§ Aim of the task: Copy each line containing the word "computer" from the records that follow, please.

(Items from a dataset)
--------------------

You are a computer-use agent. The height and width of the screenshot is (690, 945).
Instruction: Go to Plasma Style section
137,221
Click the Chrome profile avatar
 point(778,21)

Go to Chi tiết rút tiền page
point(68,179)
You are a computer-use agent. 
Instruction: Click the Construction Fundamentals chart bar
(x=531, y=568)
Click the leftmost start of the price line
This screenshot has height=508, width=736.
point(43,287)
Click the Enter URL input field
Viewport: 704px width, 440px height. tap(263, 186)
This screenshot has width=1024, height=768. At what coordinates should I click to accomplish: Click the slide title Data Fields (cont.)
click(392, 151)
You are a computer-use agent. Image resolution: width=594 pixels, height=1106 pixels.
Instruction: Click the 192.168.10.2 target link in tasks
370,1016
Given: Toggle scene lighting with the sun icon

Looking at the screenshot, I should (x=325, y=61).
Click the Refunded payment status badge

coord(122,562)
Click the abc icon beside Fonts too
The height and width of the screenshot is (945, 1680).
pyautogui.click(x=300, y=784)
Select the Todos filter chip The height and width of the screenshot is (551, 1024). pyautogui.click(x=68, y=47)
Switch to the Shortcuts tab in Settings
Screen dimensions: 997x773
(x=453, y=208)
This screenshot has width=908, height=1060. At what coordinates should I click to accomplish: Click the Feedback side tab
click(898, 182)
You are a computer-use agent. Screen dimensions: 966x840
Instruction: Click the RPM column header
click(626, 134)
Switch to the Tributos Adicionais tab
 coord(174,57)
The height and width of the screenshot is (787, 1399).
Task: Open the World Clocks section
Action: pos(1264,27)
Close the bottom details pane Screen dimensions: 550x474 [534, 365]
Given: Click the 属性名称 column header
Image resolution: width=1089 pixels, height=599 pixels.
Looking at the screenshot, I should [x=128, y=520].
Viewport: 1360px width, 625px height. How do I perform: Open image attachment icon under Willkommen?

--------------------

§ Task result:
You are a computer-use agent. The height and width of the screenshot is (690, 945).
You are a computer-use agent. 
You are a computer-use agent. Image resolution: width=594 pixels, height=1106 pixels.
You are a computer-use agent. Screen dimensions: 966x840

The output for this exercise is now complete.